╭─ Dataset records
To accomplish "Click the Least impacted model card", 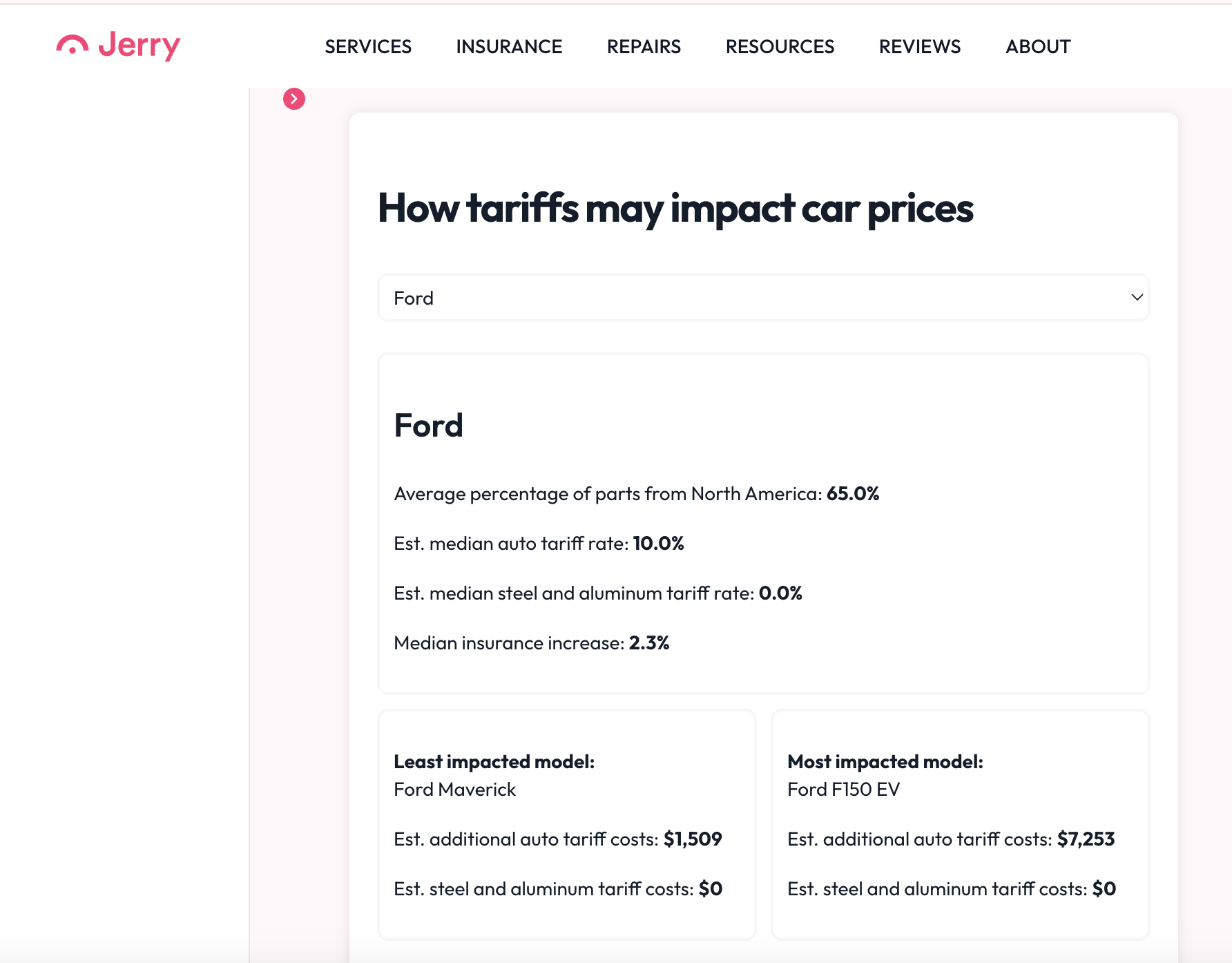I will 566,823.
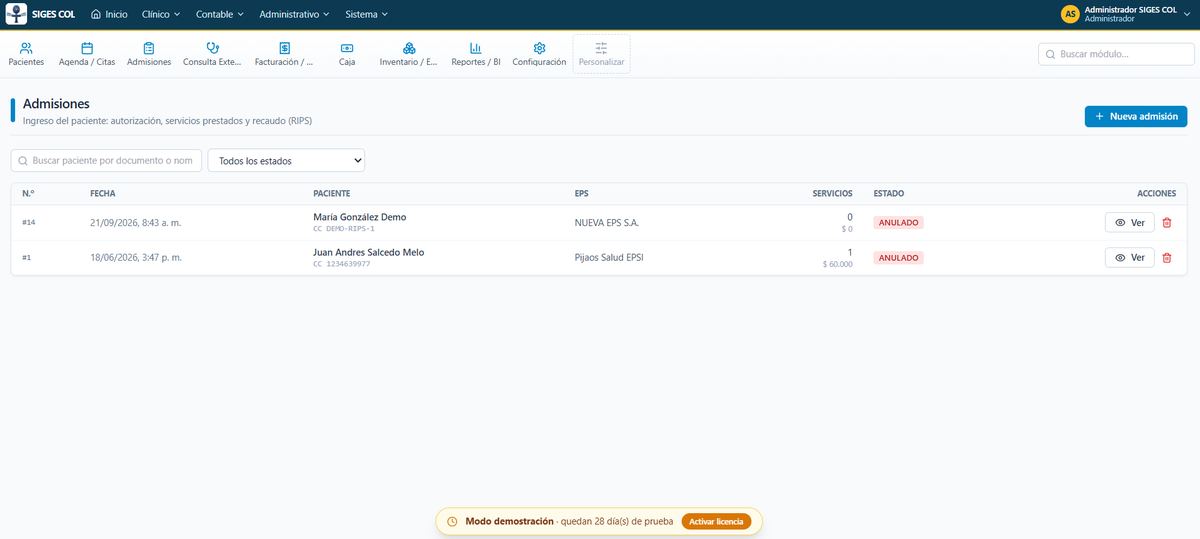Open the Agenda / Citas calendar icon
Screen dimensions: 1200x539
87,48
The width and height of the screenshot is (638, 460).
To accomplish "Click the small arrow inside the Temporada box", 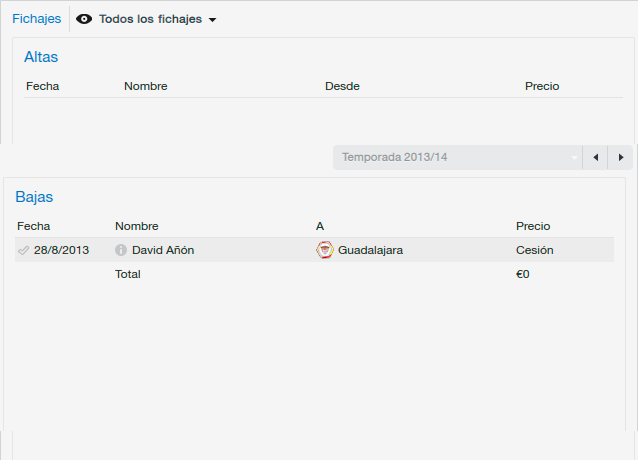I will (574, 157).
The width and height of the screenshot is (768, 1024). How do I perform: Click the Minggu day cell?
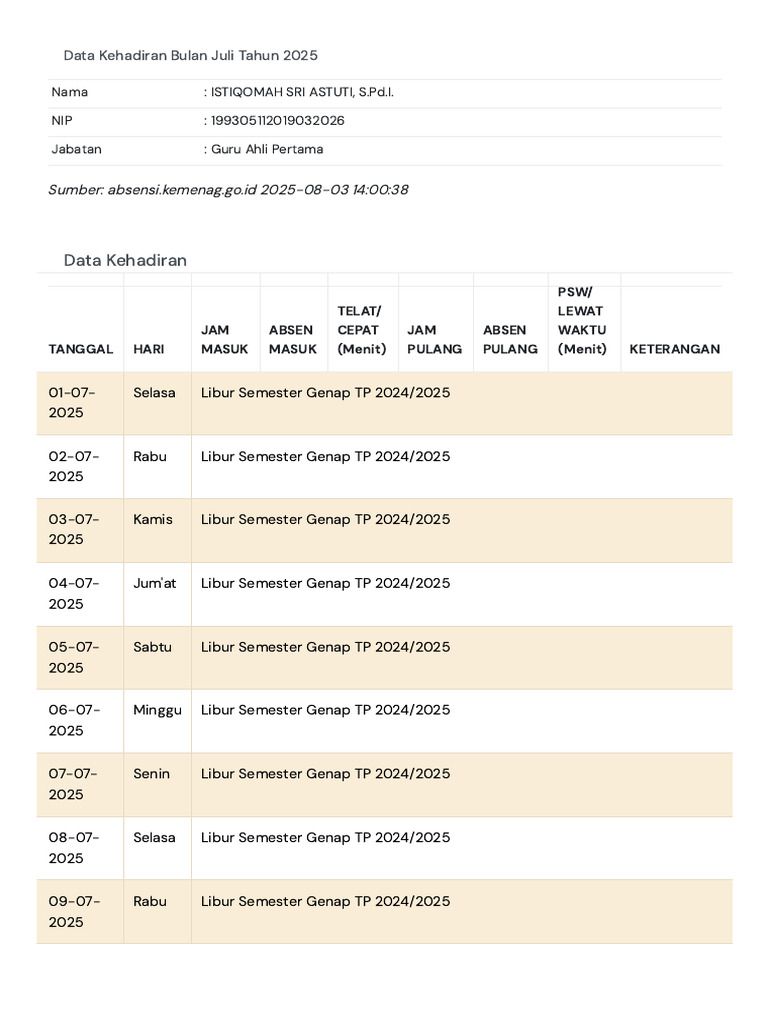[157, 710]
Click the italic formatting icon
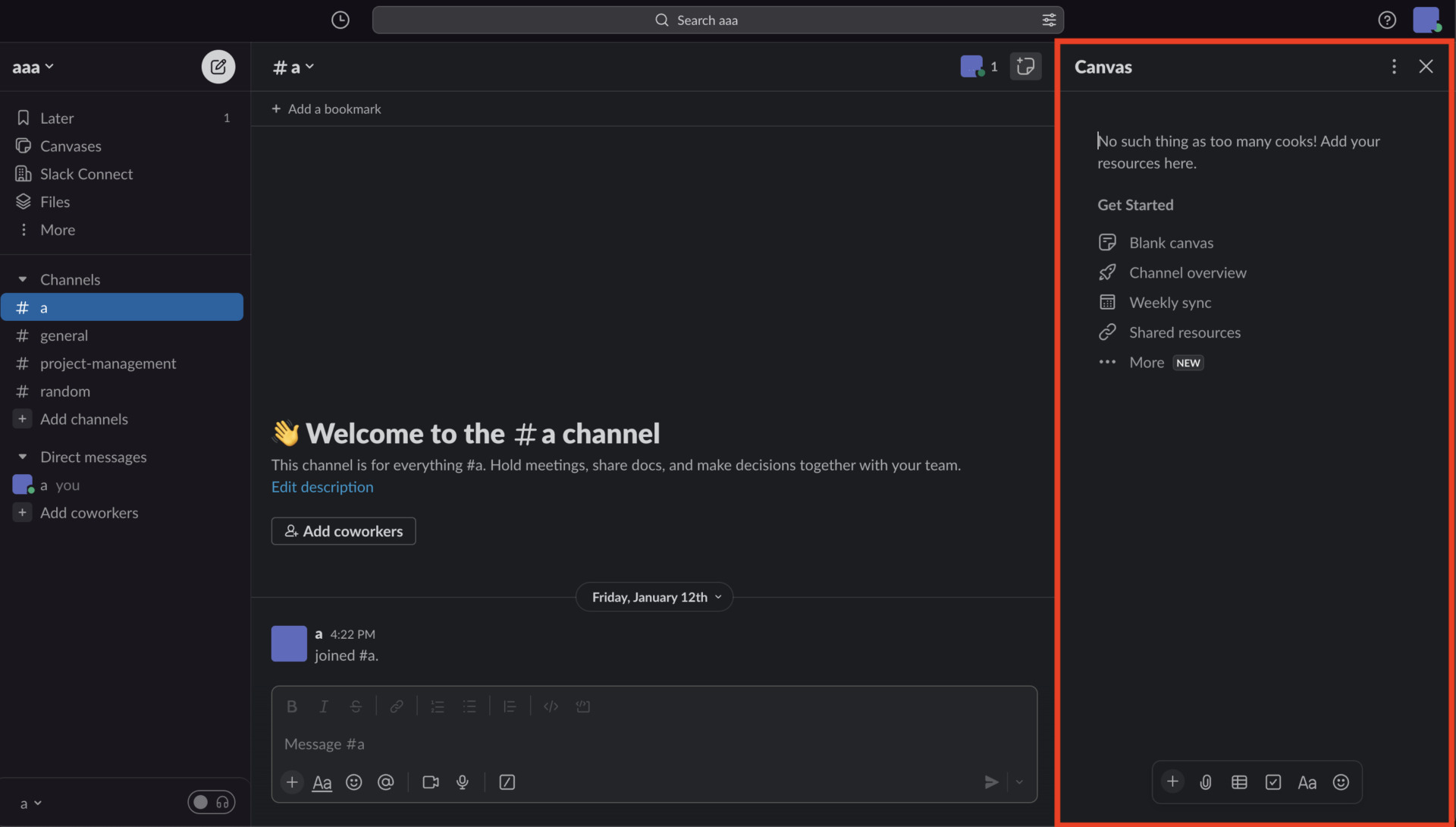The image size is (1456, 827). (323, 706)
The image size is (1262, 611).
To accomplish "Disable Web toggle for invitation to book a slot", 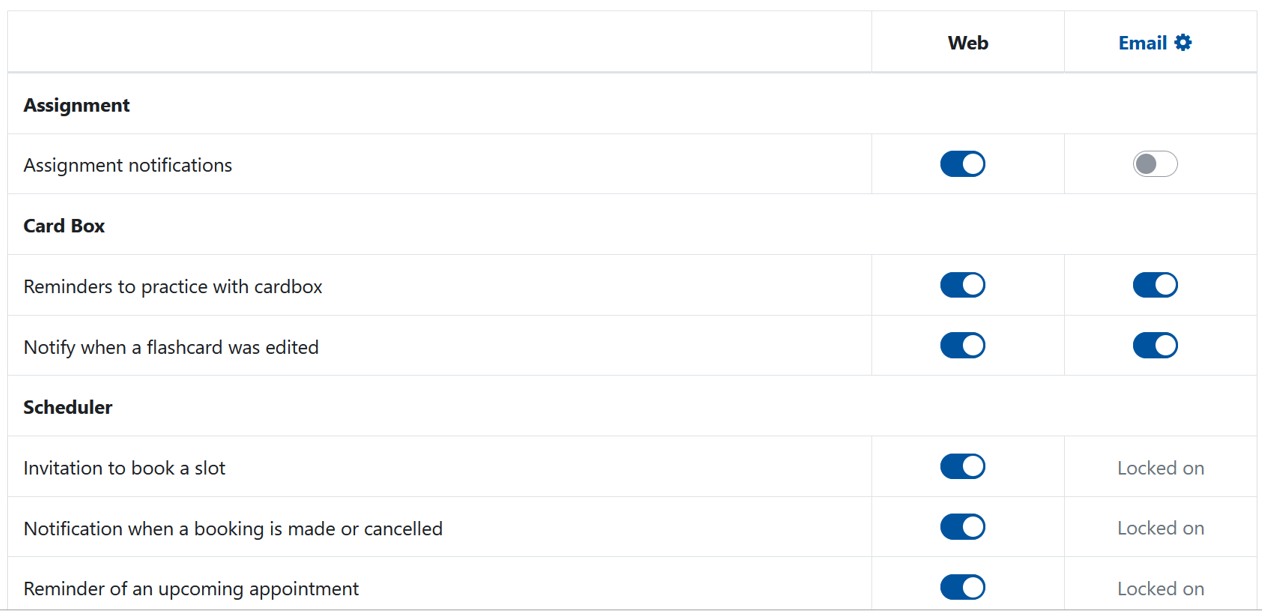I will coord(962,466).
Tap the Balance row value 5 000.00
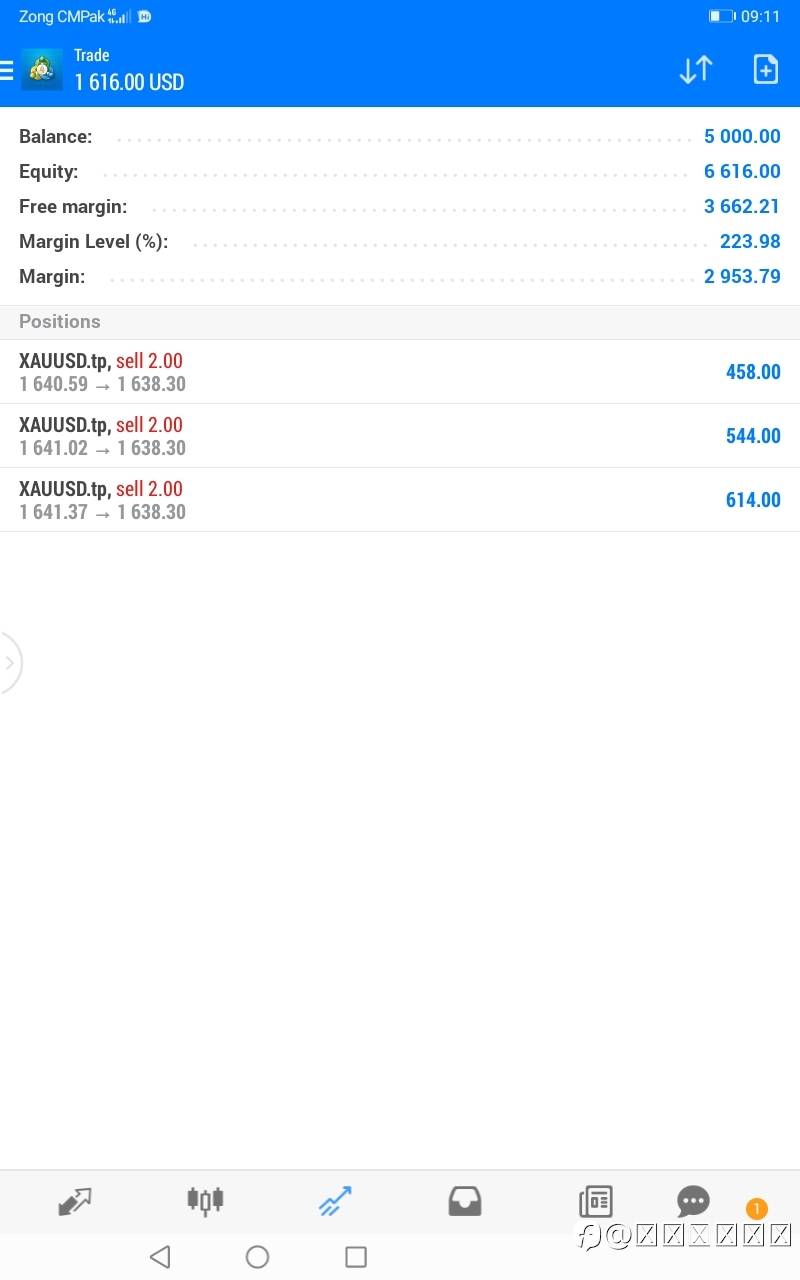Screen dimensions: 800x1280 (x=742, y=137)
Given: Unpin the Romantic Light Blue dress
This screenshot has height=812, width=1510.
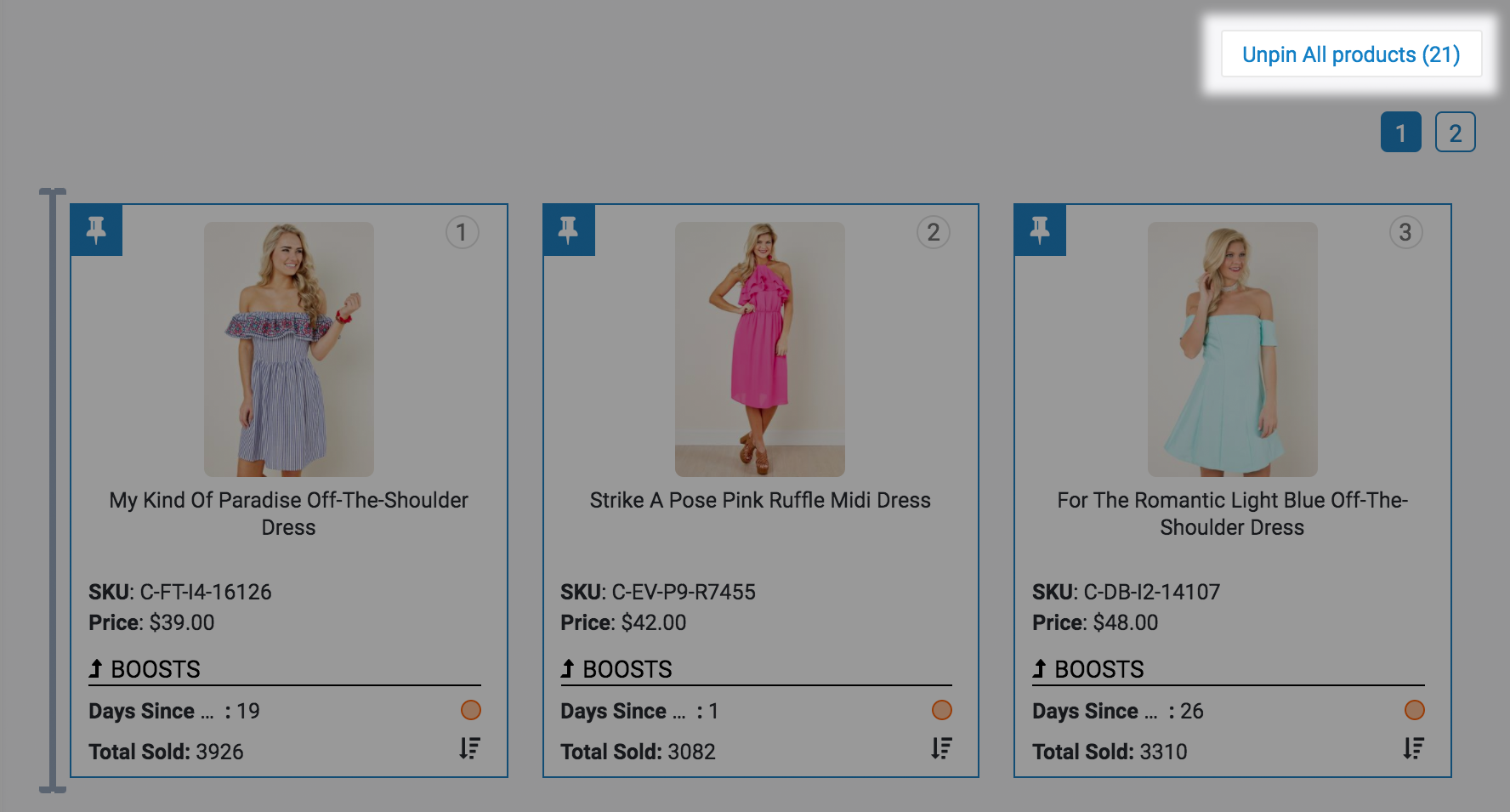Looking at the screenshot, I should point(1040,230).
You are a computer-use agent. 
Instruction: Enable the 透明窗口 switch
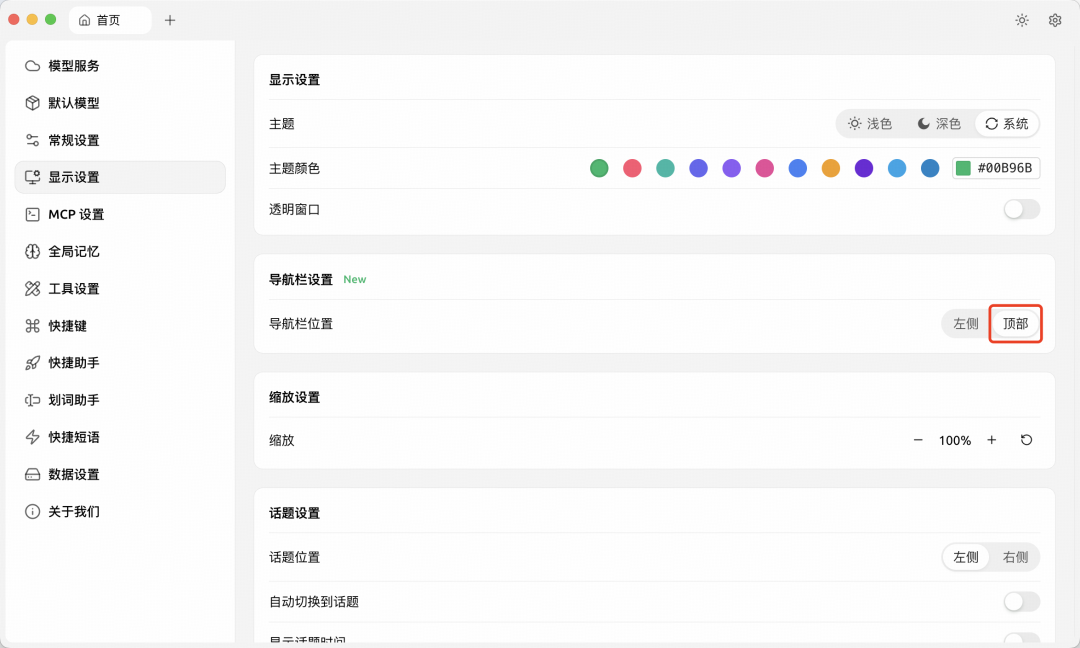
╰─
◆ **Direction**: Print, word for word, the lines from the one containing "Tap the Balance row value 5 000.00" through the end of the entries, including both ends. Leave the pictures out of your answer.

◆ **Task output**:
Tap the Balance row value 5 000.00
Screen dimensions: 800x1280 (x=742, y=137)
Given: Unpin the Romantic Light Blue dress
This screenshot has height=812, width=1510.
Looking at the screenshot, I should point(1040,230).
You are a computer-use agent. 
Instruction: Enable the 透明窗口 switch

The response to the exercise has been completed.